▸ Given information
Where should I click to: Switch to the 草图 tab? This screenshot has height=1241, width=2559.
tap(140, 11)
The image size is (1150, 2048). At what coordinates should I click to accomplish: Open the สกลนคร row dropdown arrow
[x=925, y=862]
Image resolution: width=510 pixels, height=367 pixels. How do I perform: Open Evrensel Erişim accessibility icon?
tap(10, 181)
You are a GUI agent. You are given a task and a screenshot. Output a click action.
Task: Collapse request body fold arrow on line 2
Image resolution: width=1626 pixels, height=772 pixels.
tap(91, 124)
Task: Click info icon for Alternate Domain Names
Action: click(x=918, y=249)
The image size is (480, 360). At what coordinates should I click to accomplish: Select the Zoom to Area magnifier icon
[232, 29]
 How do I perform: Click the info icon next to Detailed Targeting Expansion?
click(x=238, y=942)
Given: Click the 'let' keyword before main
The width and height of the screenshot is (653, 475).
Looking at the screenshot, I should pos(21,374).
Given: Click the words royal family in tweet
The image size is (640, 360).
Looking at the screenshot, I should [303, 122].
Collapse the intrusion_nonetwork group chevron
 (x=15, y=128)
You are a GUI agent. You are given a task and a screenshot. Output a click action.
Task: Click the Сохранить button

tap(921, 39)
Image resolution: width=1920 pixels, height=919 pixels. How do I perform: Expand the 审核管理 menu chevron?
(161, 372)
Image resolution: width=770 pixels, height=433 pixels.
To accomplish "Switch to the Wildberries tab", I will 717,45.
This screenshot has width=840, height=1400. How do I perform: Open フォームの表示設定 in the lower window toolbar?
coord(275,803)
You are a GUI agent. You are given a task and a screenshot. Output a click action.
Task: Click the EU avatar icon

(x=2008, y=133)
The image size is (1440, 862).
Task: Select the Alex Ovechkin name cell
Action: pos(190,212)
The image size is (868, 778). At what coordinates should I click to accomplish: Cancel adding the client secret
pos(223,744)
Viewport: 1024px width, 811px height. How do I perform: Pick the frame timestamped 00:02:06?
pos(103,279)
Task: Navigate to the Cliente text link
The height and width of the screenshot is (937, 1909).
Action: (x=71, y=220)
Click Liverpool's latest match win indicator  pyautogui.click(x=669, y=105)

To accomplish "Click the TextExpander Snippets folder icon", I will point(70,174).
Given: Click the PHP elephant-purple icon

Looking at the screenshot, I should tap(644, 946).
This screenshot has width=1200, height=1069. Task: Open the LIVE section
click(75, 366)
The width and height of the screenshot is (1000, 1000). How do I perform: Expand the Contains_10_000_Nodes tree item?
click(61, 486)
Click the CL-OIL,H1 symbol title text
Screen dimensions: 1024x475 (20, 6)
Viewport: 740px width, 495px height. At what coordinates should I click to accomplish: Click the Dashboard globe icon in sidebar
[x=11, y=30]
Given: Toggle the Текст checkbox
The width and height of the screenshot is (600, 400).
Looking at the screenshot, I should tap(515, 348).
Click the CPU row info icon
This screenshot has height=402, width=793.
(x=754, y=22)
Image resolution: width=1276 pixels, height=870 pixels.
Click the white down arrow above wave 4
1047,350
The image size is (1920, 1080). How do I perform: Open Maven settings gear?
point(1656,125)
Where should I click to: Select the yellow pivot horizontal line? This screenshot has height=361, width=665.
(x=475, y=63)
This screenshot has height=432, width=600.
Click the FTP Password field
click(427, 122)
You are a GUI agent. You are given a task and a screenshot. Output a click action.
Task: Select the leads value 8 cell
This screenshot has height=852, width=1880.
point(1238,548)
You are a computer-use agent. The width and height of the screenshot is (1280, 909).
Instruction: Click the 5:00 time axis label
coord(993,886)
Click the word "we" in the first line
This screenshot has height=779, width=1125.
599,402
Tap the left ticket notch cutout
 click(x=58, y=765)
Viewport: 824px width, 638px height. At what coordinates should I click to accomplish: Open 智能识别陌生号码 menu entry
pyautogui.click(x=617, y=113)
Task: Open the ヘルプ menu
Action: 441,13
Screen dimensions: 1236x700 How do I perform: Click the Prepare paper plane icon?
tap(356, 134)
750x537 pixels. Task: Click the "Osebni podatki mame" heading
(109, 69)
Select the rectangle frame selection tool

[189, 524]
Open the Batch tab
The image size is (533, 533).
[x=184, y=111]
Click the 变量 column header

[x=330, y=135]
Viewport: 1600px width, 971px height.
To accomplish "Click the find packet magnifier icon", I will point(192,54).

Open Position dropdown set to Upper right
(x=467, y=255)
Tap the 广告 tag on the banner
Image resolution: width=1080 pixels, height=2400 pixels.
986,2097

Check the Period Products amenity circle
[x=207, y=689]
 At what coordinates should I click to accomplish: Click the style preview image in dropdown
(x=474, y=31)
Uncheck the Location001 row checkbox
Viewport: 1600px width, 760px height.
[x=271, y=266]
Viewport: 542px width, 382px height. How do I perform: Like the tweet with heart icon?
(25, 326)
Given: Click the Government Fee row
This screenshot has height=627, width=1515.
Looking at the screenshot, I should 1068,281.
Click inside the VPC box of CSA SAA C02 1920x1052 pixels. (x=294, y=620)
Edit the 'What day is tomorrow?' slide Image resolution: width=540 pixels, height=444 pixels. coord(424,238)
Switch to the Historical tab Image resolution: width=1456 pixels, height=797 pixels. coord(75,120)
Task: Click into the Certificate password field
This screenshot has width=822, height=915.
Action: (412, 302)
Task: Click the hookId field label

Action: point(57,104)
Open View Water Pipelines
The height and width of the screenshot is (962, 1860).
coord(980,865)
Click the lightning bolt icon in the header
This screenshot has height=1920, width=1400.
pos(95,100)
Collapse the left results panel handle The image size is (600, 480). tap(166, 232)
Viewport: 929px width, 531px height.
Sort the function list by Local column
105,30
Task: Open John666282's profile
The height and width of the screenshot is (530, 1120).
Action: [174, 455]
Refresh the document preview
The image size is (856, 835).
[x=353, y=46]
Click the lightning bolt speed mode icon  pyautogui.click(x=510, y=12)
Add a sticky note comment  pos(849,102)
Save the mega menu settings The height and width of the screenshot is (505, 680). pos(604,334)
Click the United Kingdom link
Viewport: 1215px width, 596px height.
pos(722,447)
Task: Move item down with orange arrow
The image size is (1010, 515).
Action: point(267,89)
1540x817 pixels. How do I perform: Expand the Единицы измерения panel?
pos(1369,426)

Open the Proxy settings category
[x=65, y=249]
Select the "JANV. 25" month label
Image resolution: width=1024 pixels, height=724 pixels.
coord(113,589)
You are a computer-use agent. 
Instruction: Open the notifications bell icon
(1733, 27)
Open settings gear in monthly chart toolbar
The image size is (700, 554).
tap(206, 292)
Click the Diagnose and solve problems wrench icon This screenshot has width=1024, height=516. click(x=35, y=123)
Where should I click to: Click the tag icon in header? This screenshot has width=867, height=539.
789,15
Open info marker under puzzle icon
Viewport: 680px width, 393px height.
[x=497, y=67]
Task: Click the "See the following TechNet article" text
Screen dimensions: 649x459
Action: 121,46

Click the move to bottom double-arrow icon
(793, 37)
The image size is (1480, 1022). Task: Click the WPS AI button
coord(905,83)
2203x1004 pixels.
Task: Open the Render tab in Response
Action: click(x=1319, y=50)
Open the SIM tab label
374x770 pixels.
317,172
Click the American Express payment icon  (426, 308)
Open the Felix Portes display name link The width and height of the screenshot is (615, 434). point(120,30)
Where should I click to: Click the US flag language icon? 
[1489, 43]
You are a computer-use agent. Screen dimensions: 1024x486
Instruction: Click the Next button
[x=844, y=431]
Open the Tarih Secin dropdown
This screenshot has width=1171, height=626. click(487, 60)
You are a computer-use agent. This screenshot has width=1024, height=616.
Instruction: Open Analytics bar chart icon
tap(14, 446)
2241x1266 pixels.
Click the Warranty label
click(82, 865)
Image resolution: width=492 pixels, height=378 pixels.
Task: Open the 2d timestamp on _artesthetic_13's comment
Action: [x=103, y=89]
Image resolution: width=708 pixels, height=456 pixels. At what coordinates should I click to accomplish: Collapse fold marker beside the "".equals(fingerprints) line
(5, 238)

▸ Activity
Note each line above that contains "computer" and copy it out.

▸ Final answer
You are a computer-use agent. The width and height of the screenshot is (1280, 909).
You are a computer-use agent. 
You are a computer-use agent. Screen dimensions: 1024x486
You are a computer-use agent. This screenshot has width=1024, height=616.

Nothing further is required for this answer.